Language On Wikipedia: How The Website Deals With The World’s Many Languages
Wikipedia is one of the greatest accomplishments of this generation. It’s not without its issues, but the website’s goal of bringing the world’s knowledge together is noble. There is, of course, one thing that stands in the way of all information being able to seamlessly merge: language. The plethora of languages in the world is a fantastic thing, but language on Wikipedia causes the website to be fragmented.
Because of the multilingualism of the website, there are a lot of fascinating phenomena. We looked into some of the most interesting aspects of language on Wikipedia, because it turns out Wikipedia has a lot of language mysteries.
How Many Languages Are On Wikipedia?
Since its launch in 2001, Wikipedia has hosted 306 different language versions. Compared to the roughly 7,000 languages spoken in the world this number can seem small, but considering just 23 languages are spoken by more than half the world’s population, these 306 cover a broad swath of humanity.

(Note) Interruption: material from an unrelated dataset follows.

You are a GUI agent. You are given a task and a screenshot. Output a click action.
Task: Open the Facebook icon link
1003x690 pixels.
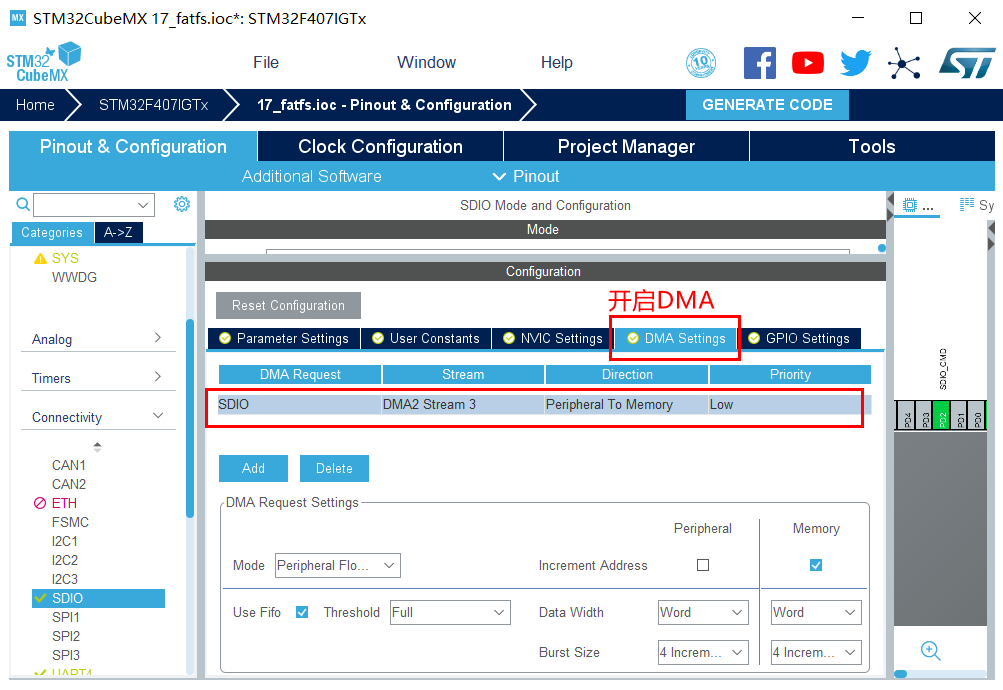[x=760, y=63]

Adding a new Wikipedia is not an automatic process. While the website has a reputation of anyone being able to do anything, that’s not technically true. In the case of making a new language edition, you have to submit a proposal to the Wikimedia Foundation. They make decisions such as what should be its own language and what’s just a dialect (though that division is often murky).
There generally has to be content and community to make the case for a language to be added. If not, the Wikipedia might be shut down. In its history, Wikipedia has shut down 10 languages, including Choctaw Wikipedia, Afar Wikipedia and Ndonga Wikipedia. This leaves 296 Wikipedias still going today.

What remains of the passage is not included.